先日の話。仕事を終えた私は、普段通りに車で帰路についていた。その道の途中に、とある分岐点がある。本道と脇道が鋭角に繋がっていて、ちょうど高速道路の合流地点のような形になっている。そこで事故に遭いかけた。本道を走っている私の車が脇道の前を通過するのと同時に、一台の車が脇道から本道へと入り込んできたのだ。本来であれば、脇道から本道へと侵入する場合、手前で一時停止し、本道を通過している人間や車両などの存在を確認する必要がある。ところが、その車はうっすらとブレーキを踏みながらも、停止することなく脇道から本道へと突っ込んできたのである。幸い、視界を遮断する壁や建築物のない見通しの良い道であり、以前に上司から「あそこは何も考えずに突っ込んでくるバカがいる可能性も考慮して通過しないといけない」と忠告を受けていたこともあって、私は咄嗟に車両の無かった反対車線側へと大幅に自車をかわすことが出来たため、相手の車と接触することはなかった(本来であればブレーキを踏んで急停車すべきところだったのだろうが、向こうが分岐点の手前で中途半端にブレーキをかけていたため、判断が遅れた)。ひとまず事故は免れたわけである。だが一点だけ、引っかかっていることがある。
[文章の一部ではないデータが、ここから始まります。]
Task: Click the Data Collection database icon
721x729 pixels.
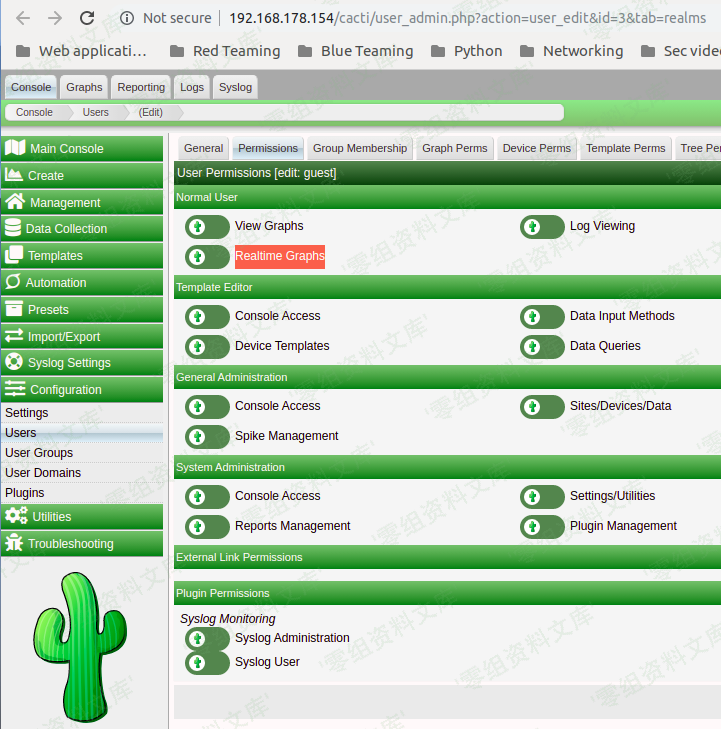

十年以上前に、同じような状況で事故に遭ったことがある。道を走行していると、左側にある駐車場から車が飛び出してきて、やはり大幅に避けようと反対車線へと逃げたものの接触してしまったのである。その後、警察や保険屋を呼び、現場検証が行われたわけだが、ここで私と相手の運転手との間で証言に食い違いが発生した。私は「駐車場から飛び出してきた車を避けるために、反対車線側に逃げようとしたが、ぶつかってしまった」と証言していたのだが、相手は「駐車場を出たところで、後ろから来た車が強引に追い越そうとして、反対車線から前に出てこようとしたところでぶつかった」と証言したのである。つまり、自分の確認不足をまったく自覚せずに、相手(=私)を悪いものだと決めつけていたのだ。無論、私の証言が絶対に正しいとは言い切れない。言い切れないが、それにしてもここまで認識が違うものなのか……と驚いたものである。

今回の事故未遂で、ふっと当時の記憶が蘇った。そして、ふと想像したのである。「今回、こちらの咄嗟の判断で事故には繋がらなかったのに、向こうの運転手には「反対車線側から前に強引に出てくるなんて、乱暴なドライバーがいたものだな」と勘違いされてしまった可能性もあるのではないか……?」。脇道から飛び出してきている時点で、相手側の運転手に非があるのは間違いない。そのことを謝罪してもらいたいとは思わない。思わないが、せめて反省はしてもらいたい。反省して、このようなことを二度と起こさないように、気を付けてもらいたい。だが、ことによると、相手は私を悪者だと勘違いしたまま、その後もドライバー人生を謳歌するのかもしれない。だとすれば、なんとも居たたまれない話ではないか。で、あまりにも居たたまれなかったので、ブログに書いた次第である。とはいえ、人生はきっとそんなことの繰り返しなんだろう。なにやら空しい。